FSB can pull complex data structures from its database rapidly and reliably. For example, if a better wants to see all current opportunities for betting on a particular sport, GridGain supports a single, fast query that pulls all the current odds for all the current bets for all the current events for that sport.

“GridGain is extremely flexible,” says Lawrence. “We have been able to create a great user experience for a variety of devices, providing the exact information users need when they need it.”

Although FSB started out using GridGain as a data cache, it is now being used as a layer between the database, says Lawrence. However, there has not been a complete shift to in-memory technology.

For instance, GridGain offers transactional support, but this is an area that FSB is not yet looking at. Lawrence is confident the company will make more use of in-memory technology going forward. “Having developers on the team who have knowledge of GridGain is a great way to get an understanding of new technology,” he says.

Private and public clouds

The company operates across both the private and public clouds, using Rackspace and Google’s public cloud, which means it can add capacity dynamically. This allows it to spin up extra GridGain nodes as and when extra data processing is needed.

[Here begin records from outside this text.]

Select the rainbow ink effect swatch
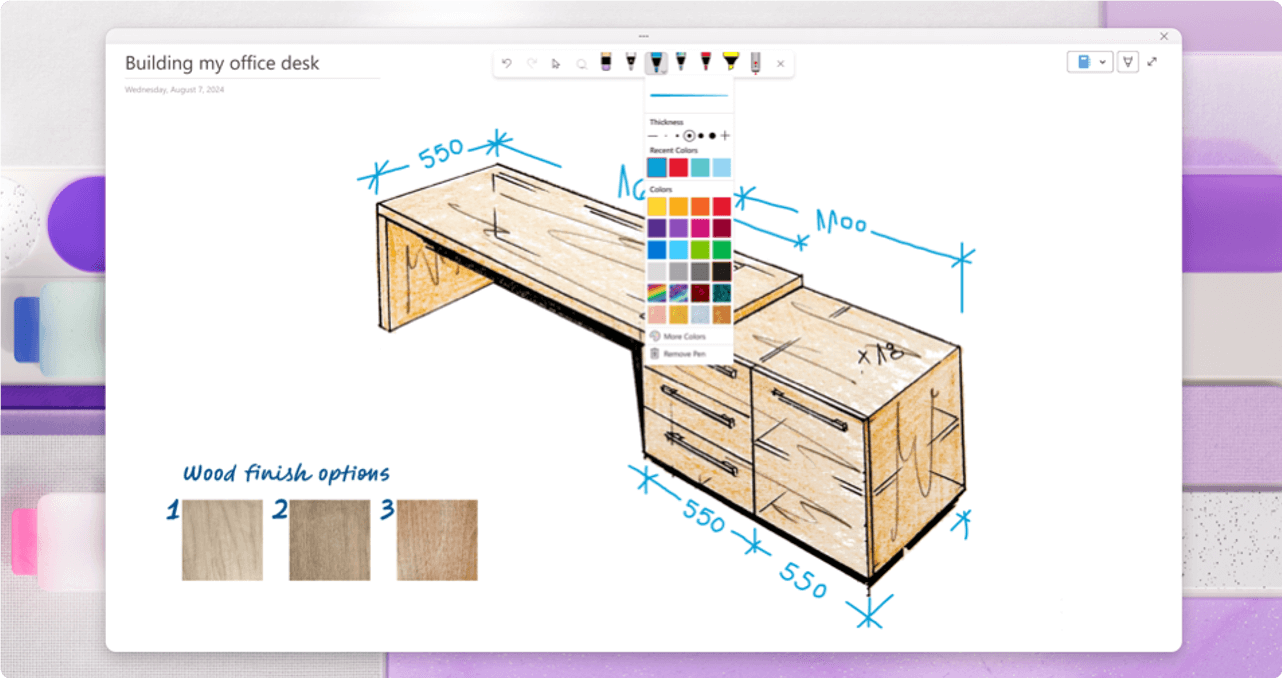 pos(656,293)
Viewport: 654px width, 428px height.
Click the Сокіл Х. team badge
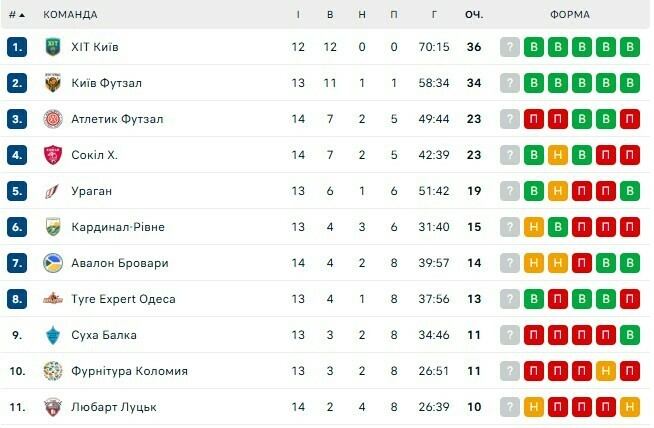click(x=53, y=155)
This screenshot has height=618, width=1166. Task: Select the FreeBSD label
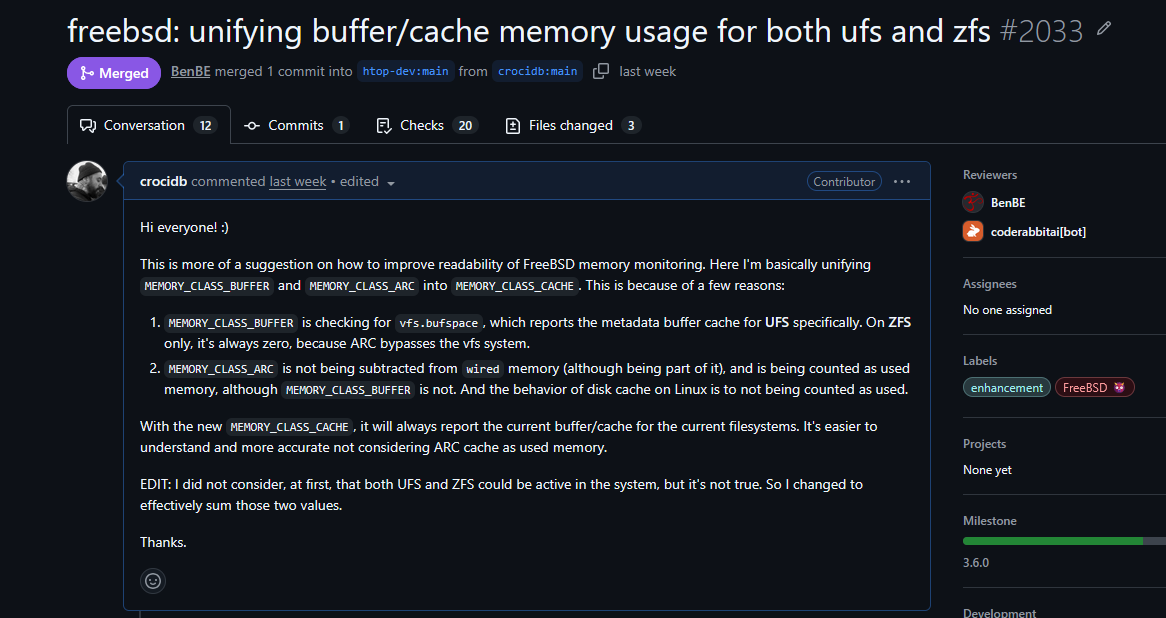coord(1095,387)
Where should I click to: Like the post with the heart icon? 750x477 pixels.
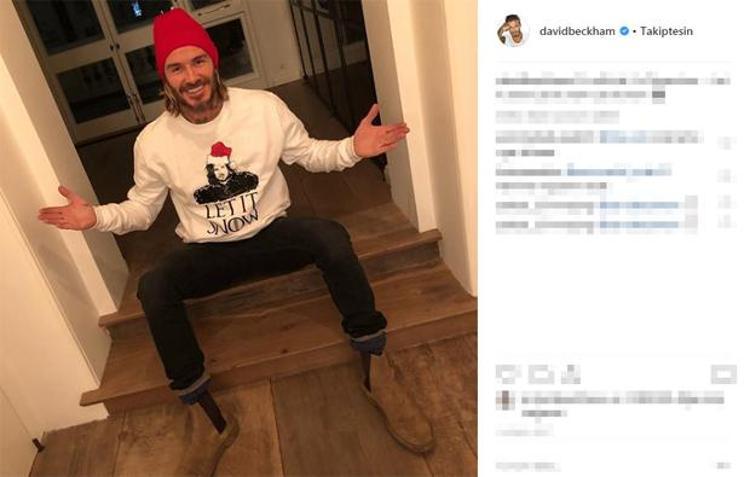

Lawrence explains: “Generally, we spin up extra nodes at weekends or during a Champions League game.” This enables FSB to support the extra demands on its systems from peaks in betting, which often occur during major sporting events.

“GridGain’s ability to dynamically add and subtract nodes in the cloud has been critical to cost-effectively scaling our business and meeting our performance goals, even during extreme usage spikes, such as the Grand National,” says Lawrence. “And distributing our cluster across multiple datacentres has ensured availability.”

With GridGain, FSB also easily spun up another instance of the in-memory computing platform for a partner that wanted to run on a dedicated instance of the managed service.

In-memory processing is becoming more mainstream. At the end of last year, Stephen Hawking’s Centre for Theoretical Cosmology (Cosmos) announced it would be using HPE’s in-memory technology to further its research into the early universe and black holes. And in July last year, Japanese telco NTT Docomo rolled out SAP’s Hana in-memory database to analyse data from retail outlets and customer call centres in a bid to improve service levels.